Listed records START

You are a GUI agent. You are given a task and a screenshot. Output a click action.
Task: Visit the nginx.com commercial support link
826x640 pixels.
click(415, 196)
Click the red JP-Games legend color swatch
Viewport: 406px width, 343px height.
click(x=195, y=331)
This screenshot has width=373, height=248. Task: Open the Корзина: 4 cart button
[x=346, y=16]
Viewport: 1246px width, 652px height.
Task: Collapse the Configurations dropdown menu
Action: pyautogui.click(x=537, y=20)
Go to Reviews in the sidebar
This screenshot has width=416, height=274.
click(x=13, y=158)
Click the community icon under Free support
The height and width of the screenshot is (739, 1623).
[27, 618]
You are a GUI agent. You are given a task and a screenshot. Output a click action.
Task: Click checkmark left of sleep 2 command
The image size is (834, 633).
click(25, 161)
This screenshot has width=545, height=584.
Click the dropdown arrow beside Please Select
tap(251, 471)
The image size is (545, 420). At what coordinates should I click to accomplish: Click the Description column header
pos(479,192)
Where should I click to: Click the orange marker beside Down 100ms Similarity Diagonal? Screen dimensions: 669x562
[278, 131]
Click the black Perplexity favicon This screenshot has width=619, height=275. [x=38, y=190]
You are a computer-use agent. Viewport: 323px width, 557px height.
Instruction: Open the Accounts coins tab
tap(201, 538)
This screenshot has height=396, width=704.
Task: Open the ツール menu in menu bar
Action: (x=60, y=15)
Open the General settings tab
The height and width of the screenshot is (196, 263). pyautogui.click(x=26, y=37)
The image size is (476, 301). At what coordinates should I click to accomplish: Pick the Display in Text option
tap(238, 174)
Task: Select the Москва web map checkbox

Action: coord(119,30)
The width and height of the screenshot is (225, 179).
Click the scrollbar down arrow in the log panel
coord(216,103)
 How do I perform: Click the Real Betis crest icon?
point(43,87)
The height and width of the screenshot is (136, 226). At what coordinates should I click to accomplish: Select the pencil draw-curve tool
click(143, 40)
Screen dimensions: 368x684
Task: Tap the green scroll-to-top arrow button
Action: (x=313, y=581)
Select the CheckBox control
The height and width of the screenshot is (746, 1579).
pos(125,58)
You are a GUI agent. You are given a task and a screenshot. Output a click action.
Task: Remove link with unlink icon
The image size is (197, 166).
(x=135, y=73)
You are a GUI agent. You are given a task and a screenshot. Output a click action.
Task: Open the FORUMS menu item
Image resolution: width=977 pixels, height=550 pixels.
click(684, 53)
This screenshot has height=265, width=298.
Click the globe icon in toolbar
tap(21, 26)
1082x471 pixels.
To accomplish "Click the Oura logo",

Listed records END

• Task requirements
Would you retype the lines above from the one with "This screenshot has width=416, height=274." down to the one with "This screenshot has width=545, height=584.", word for word, both ends included and no other lines?

• Answer to this exercise
This screenshot has width=416, height=274.
click(x=13, y=158)
Click the community icon under Free support
The height and width of the screenshot is (739, 1623).
[27, 618]
You are a GUI agent. You are given a task and a screenshot. Output a click action.
Task: Click checkmark left of sleep 2 command
The image size is (834, 633).
click(25, 161)
This screenshot has width=545, height=584.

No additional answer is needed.